*Ziel*. Schreiben Sie den unten stehenden E-Mail-Austausch über die Hausnummern der Middlesex Street im Anschluss an seinen letzten Satz weiter.

*Dokumentauszug*.
Heutiger Mailaustausch mit Scott:

Hi Karsten,

Es würde keine zwei 36 in der gleichen Straße geben. Die einzige Erklärung wäre, dass sich die Nummerierung während der Kartenerstellung der von dir angehangenen Karten änderte. Die pdf mit der ich arbeitete (und dir schickte) stammte von 1887. Diese zeigt keinerlei Nummerierung für die Ostseite der Straße. Aber zu jener Zeit gab es keine Petticoat Lane Bezeichnung mehr (außer für den Markt). Falls die Karte älter ist, kann es sein, dass sich die Nummerierungen teilweise wiederholt haben, als Westseite Middlesex Street war und die Ostseite Petticoat Lane. Jacob Levy übernahm den Butcher Shop der Middlesex Street 36 an Stoney Lane nachdem Hyam Levy (Vater vom Zeugen Joseph Hyam Levy) starb. Ich glaube, obwohl ich mir nicht sicher bin (Tracy Ianson wäre wohl eher in der Lage dir zu helfen), dass er mit seinem Shop in der Nummer 69 direkt gegenüber, nördlich der New Goulston Street am Ende landete. Die Frage die ich habe lautet, aus welchem Jahr stammt die Karte in der Mitte?

*Gegebene Daten*.
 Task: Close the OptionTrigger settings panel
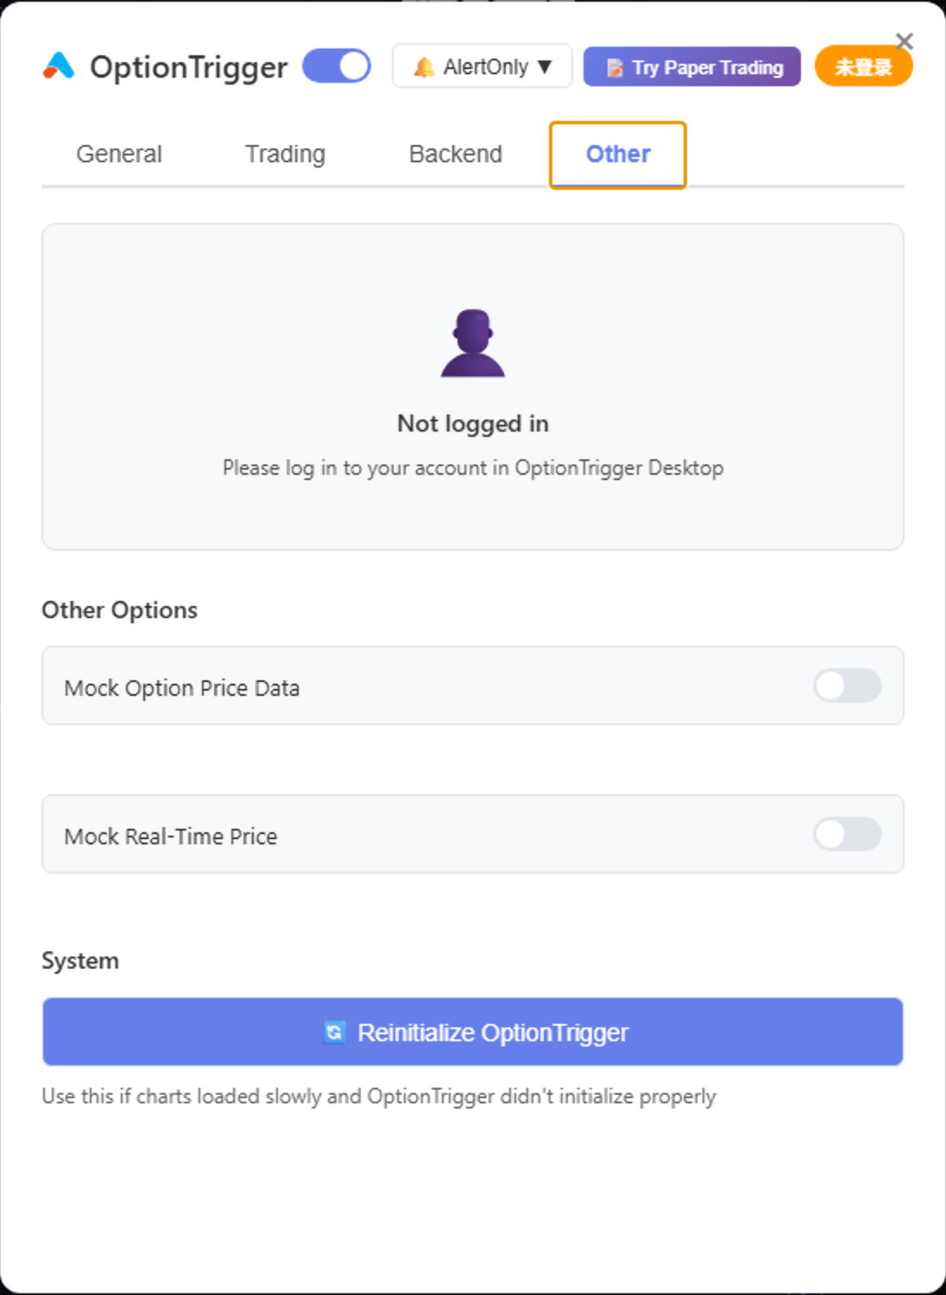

*Endergebnis*.
(Anmerkung: Ich habe ihn drei Karten Ausschnitte geschickt, Middlesex Street Westseite, Middlesex Street mit Petticoat Lane, Ostseite und einen von der Geoff Cooper Karte.)     

Nebenbei, ich halte Rob Clack für den Meister solcher Karten und Straßenaddressänderungen.

Sag mir ob dir das hilft, Scott.


Meine Antwort, nachdem ich auf dem Insurance Plan of City of London genauer hingeschaut habe:

Hi Scott,

Ja, es ist hilfreich...

Karte in der Mitte: VOL. XI: sheet 318 = 1890 (siehe Anhang) -Ostseite-
Die andere Karte: VOL. III: sheet 71 = 1887 (siehe Anhang) - Westseite-
 
Du siehst, deine Karte stammt aus der gleichen Zeit wie die Vol. III: sheet 71 (Insurance Plan Of City of London).

Die Nummerierung änderte sich zwischen 1887 und 1890? Richtig? Und der Teehändler Laden in der Middlesex Street 36 in 1890 & 1894 war nicht der Levy Shop von 1887? Richtig?

Karsten.


Soweit, so gut. Warten wir seine Antwort ab. Die Nummerierung hätte sich dann ja gegen 1890 für die ehemalige Petticoat Lane in der Middlesex Street ergeben und die westliche Seite hätte sich dann wohlmöglich geändert. Klar, aus der 36 dort, hätte sich dann die 69 ergeben können, ohne Umzug.

Deine Überlegungen zu Cox sind logisch. Ich frage Scott dann nach jenen Directory Adressen in der nächsten Antwort.

Besten Gruß, Lestrade.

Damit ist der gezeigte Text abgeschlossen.